Ceratopetalum gummiferum

Distribution Map
Family: Cunoniaceae
Distribution: Open forest and rainforest of New South Wales, generally east of the Great Dividing Range.
Common Name: New South Wales Christmas bush
Derivation of Name: Ceratopetalum....from Greek ceras, a horn and petalon, a petal, referring to the petal shape of one species.
gummiferum....producing a gum
Conservation Status: Not considered to be at risk in the wild.

General Description:

Ceratopetalum is a small genus of 5 species, all occurring in Australia and New Guinea.

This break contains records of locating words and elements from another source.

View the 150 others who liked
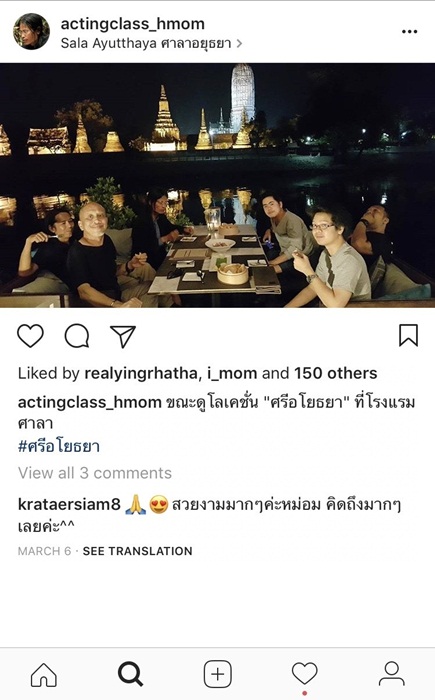The image size is (435, 700). pyautogui.click(x=335, y=373)
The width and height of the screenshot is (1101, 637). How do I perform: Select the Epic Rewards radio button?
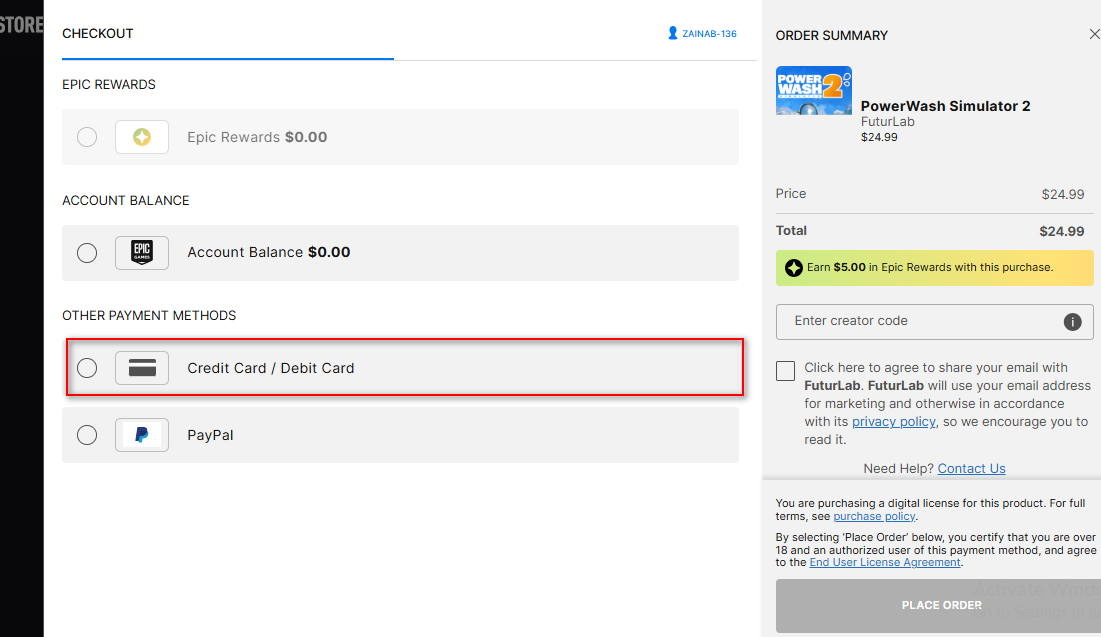(x=87, y=137)
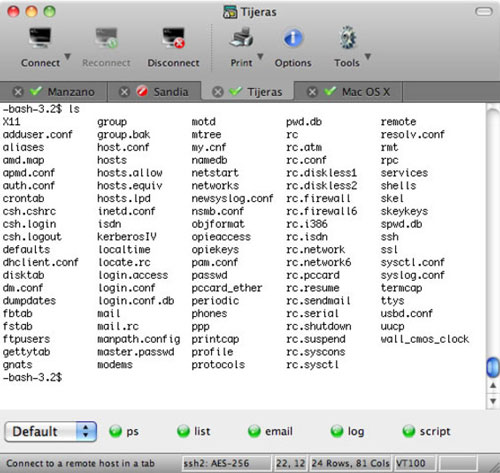
Task: Expand the Connect dropdown arrow
Action: (67, 56)
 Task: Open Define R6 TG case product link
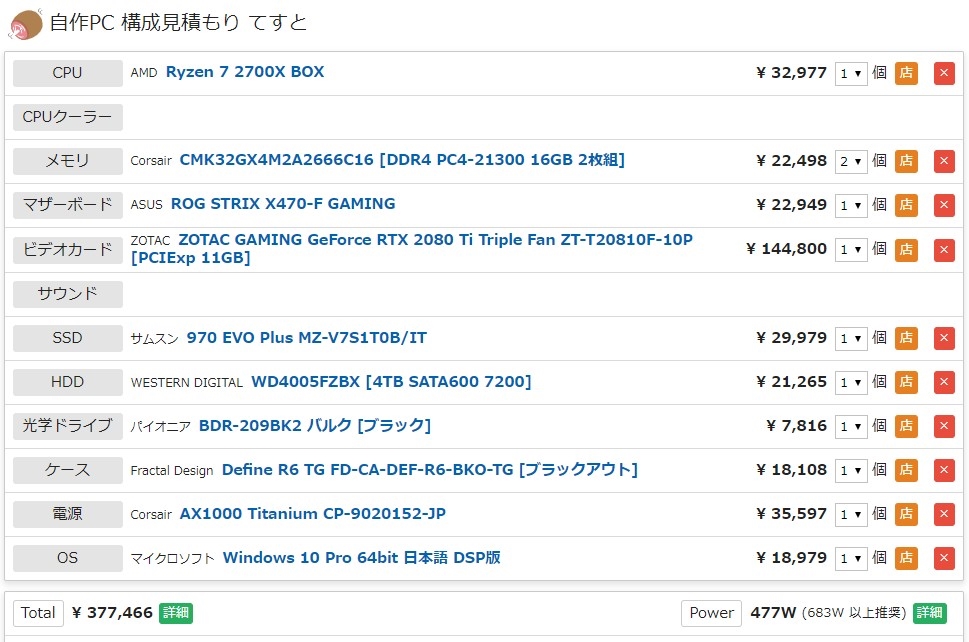(429, 470)
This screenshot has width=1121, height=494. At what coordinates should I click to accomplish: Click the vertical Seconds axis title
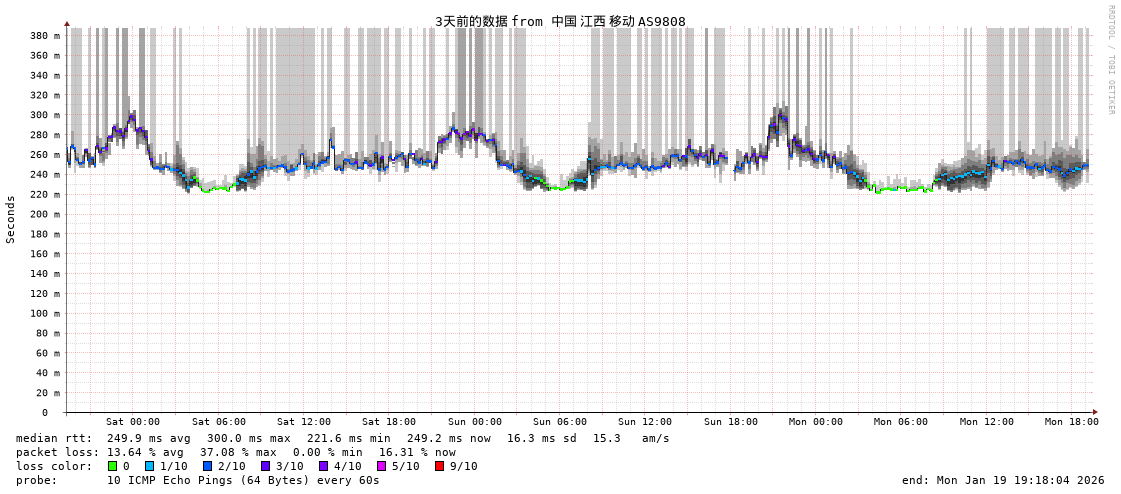[x=11, y=219]
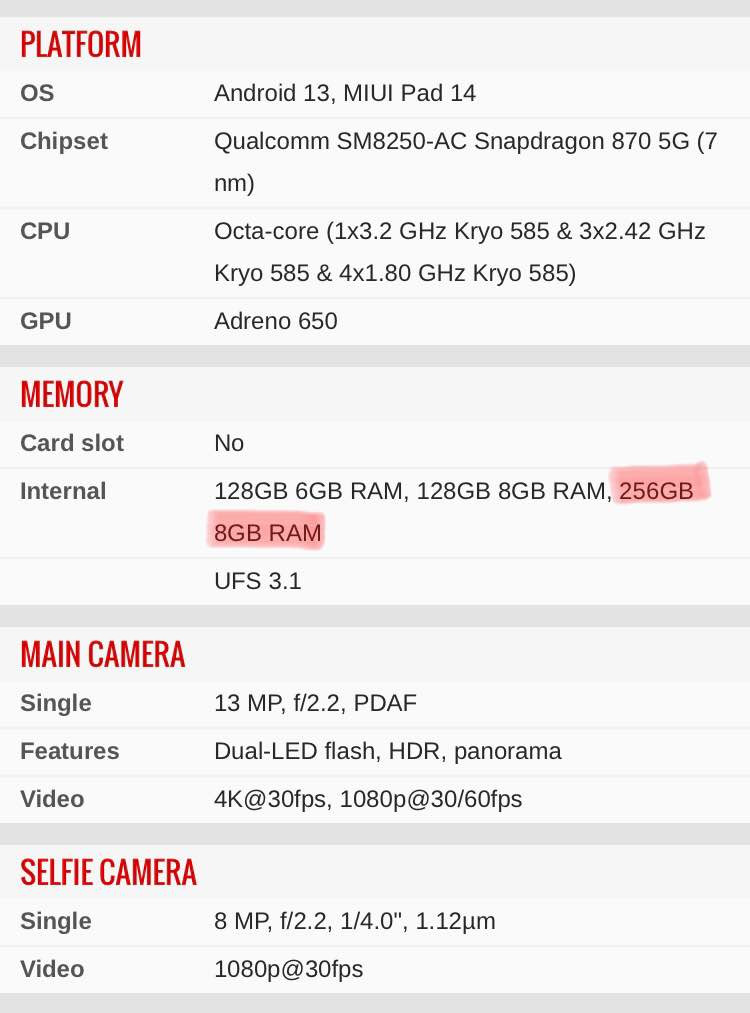Click the UFS 3.1 storage text
Viewport: 750px width, 1013px height.
tap(257, 581)
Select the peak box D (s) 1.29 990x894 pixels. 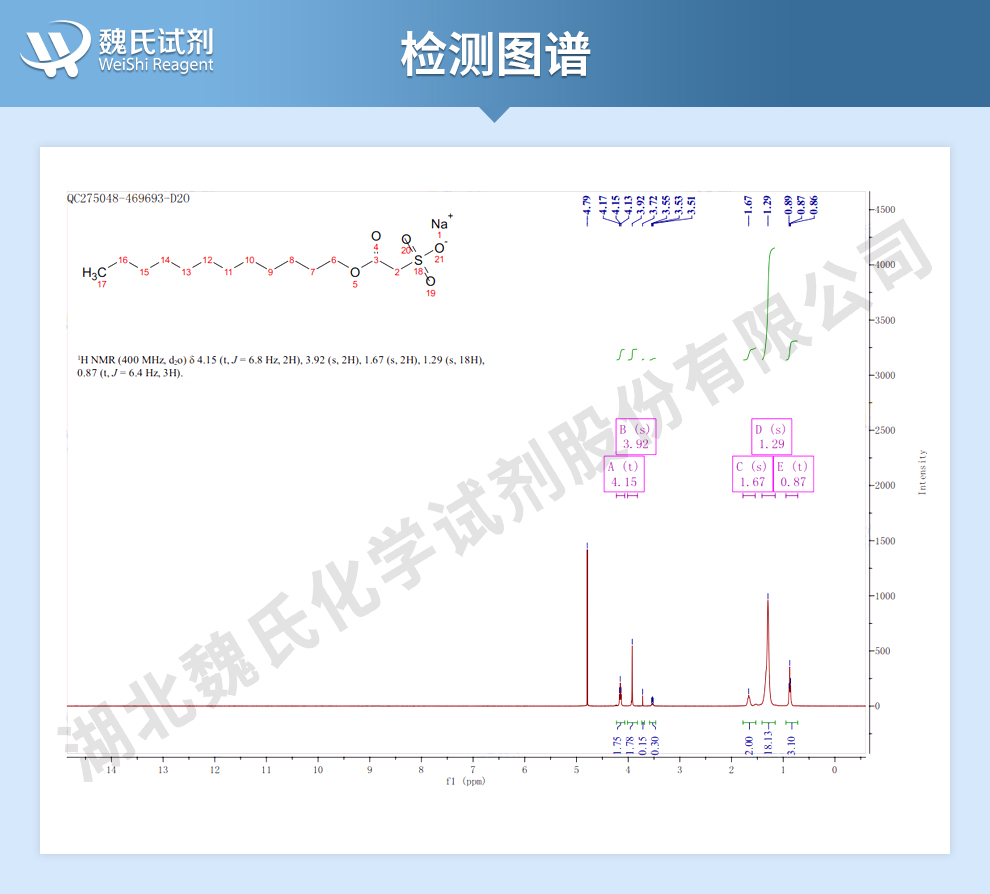tap(771, 437)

C.gummiferum is the best known species and is widely cultivated both in Australia and overseas.

Ceratopetalum gummiferum
The white flowers of Ceratopetalum gummiferum appear in October....

Ceratopetalum gummiferum
....followed by the red sepals at around Christmas time.
Photos: Brian Walters

NSW Christmas bush is generally a large shrub or small tree which may reach 10 metres in its natural habit but is usually much smaller in cultivation where it rarely exceeds 5 metres. The foliage of the plant is very attractive. The leaves are up to 70mm long and are divided into three leaflets which are finely serrated. The new growth is often pink or bronze coloured.

Ceratopetalum gummiferum
A mature NSW Christmas Bush in full display
Photo: Brian Walters

The main attraction of the plant is the massed display of the red sepals of the developing seed capsules which are commonly mistaken to be flowers. These are at their peak in early to mid summer, usually at Christmas in Australia. The true flowers are white in colour and are seen in late spring, although they are not particularly conspicuous.

The sepals and foliage are widely used for cut flowers and the plant is farmed commercially for that purpose.

In cultivation the plant must have a well drained but moist position in sun or semi shade. Annual feeding with a slow release fertiliser is beneficial.

C.gummiferum can be propagated by seed or cuttings. However, as the intensity of the red coloration can vary from very pale to deep red in seedling-grown plants, propagation from cuttings is preferred.